Vauquois en Argonne 

Vauquois est à l’origine une petite bourgade de la Meuse, juchée sur une butte en lisière de la forêt d’Argonne. Elle compte 200 âmes en 1914, et son clocher se voit de loin. Tout près, à une dizaine de kilomètres, se situe Varennes,  connue pour l’arrestation de Louis XVI.

A 30 km à l’ouest de Verdun, Vauquois constituera l’une des extrémités du front lors de l’offensive de février 1916. Avec ses 300 m d’altitude, la Butte est un point d’observation convoité par les deux camps dès le début du conflit. Si l’offensive de Verdun dure 10 mois, à Vauquois, on y luttera de façon acharnée 4 années durant.

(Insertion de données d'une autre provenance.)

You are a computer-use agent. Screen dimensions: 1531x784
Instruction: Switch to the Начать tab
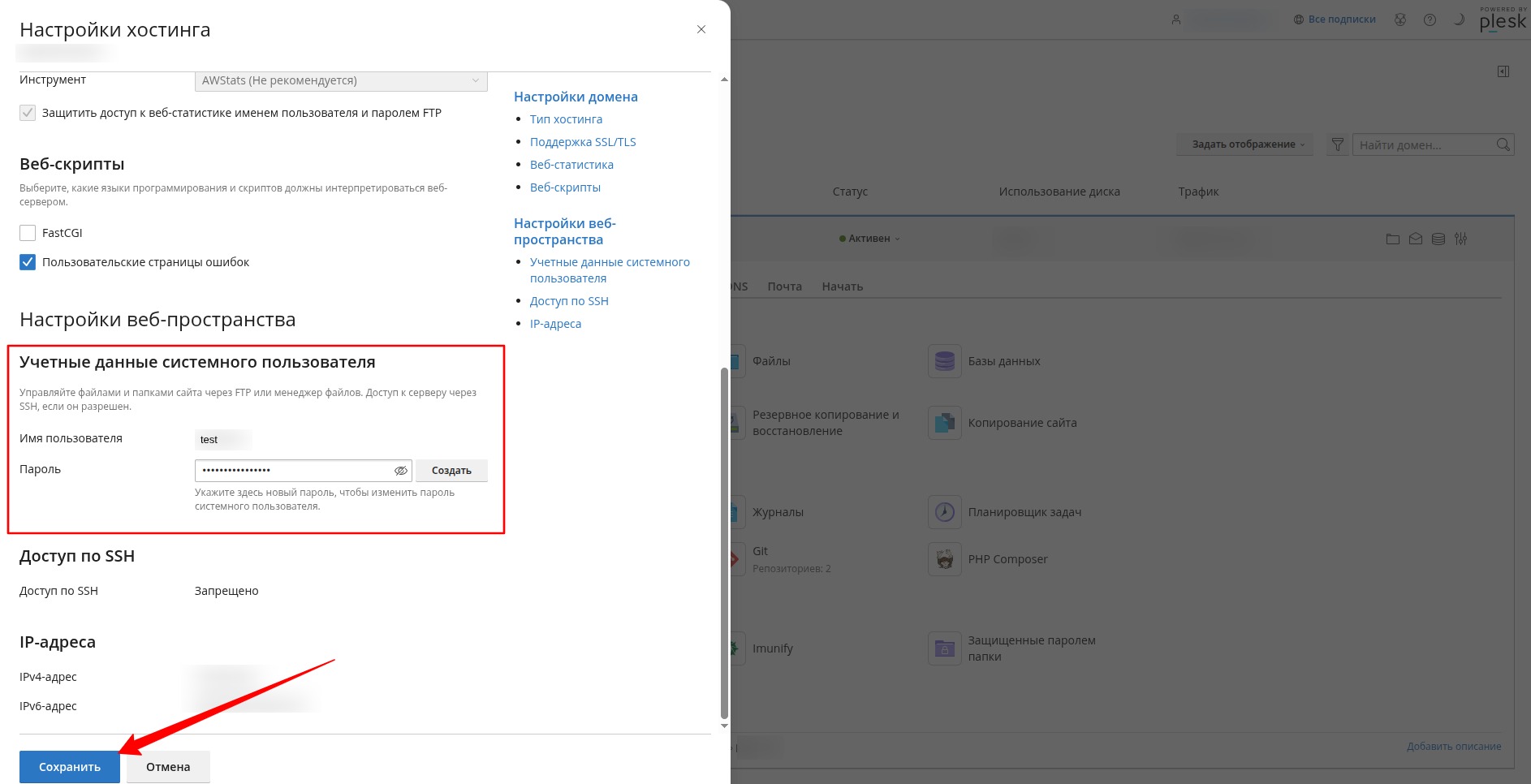[842, 286]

Comment Henri Tromeur s’est il retrouvé  dans cette tourmente ?  

Henri, après 2 ans de service militaire effectué au 118e régiment d’infanterie de Quimper, part travailler au Canada. Il en revient à la déclaration de la guerre, et se trouve incorporé dans son régiment d’origine, alors engagé dans les durs combats de la Somme.

Blessé le 20 décembre 1914 à la jambe, il est évacué dans un hôpital de l’arrière, à Avignon. Il en sort le 2 février 1915, soit… 1 mois et demi plus tard, pour rejoindre le 46e RI à Vauquois.

Ce régiment qui fait partie de la 10e division d’infanterie - anciennement appelé Régiment Bretagne et aussi régiment de la Tour d’Auvergne depuis 1800 - est celui qui mènera entre autres, l’assaut de la Butte lors des trois attaques des 17, 28 février et 1er mars 1915.

Les deux premières attaques ayant échoué, ce sera celle du 1er mars 1915, qui permettra de s’accrocher à la butte occupée par les allemands, et d’y prendre position. Henri Tromeur y participera, aux côtés d’un personnage illustre, Henri Collignon, conseiller d’Etat, ancien préfet du Finistère, secrétaire général de l’Elysée, qui s’est engagé à 58 ans comme… simple soldat. Refusant le grade de sous-lieutenant et réclamant seulement « l’Honneur de servir », il se verra confier le rôle de porte-drapeau du régiment.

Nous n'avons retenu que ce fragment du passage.